Muito lixo da Alemanha
A Alemanha é um dos maiores produtores de sucata eletrônica. Cada alemão produz uma média de 21,6 quilos de dejetos eletrônicos por ano – em Gana, essa quantidade é de apenas 1,4 quilo. Embora a exportação de dispositivos eletrônicos defeituosos seja proibida, cada vez mais navios carregados com lixo eletrônico deixam os portos alemães. O Pnuma calcula que "até 90% do lixo eletrônico global seja eliminado e negociado ilegalmente".
Por isso, a entidade pede que os governos imponham proibições a esse tipo de exportação. "Isso não é uma tarefa fácil e requer pessoal suficiente e bem treinado", comenta Buchert.

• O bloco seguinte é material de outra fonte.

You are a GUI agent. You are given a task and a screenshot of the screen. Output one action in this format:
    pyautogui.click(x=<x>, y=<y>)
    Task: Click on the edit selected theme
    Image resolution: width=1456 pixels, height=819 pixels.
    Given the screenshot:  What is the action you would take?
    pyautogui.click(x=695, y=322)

Há alguns anos, ele estudou o embarque de dispositivos defeituosos no porto de Hamburgo.
"Carros e caminhões velhos são abarrotados de dispositivos eletrônicos. Mas também são carregados contêineres inteiros", diz, acrescentando ser muito difícil descobrir o que é lixo e o que ainda está funcionando.
Soluções alternativas
O ministro alemão do Desenvolvimento, Gerd Müller, admitiu, durante uma visita a Agbogbloshie, que a Alemanha tem uma parcela de responsabilidade pelas consequências ambientais e de saúde: "A maioria dos aparelhos eletrônicos descartados na Europa, também da Alemanha, vem parar aqui, legal e ilegalmente."
Em março, o governo da Alemanha formulou um projeto de lei que inverte o ônus da prova. Exportadores de eletrônicos têm que provar que os produtos são realmente úteis. "Uma simples declaração de que o aparelho funciona não é mais suficiente", informa Buchert. A lei ainda precisa ser aprovada por ambas as câmaras do parlamento alemão.
As autoridades também consideram outras soluções para reduzir o lixo eletrônico. Uma delas prevê que no ato da compra se pague um depósito sobre o aparelho, a ser devolvido quando o consumidor se desfizer dele num estabelecimento autorizado. O sistema seria semelhante ao já adotado para garrafas e latas, por exemplo.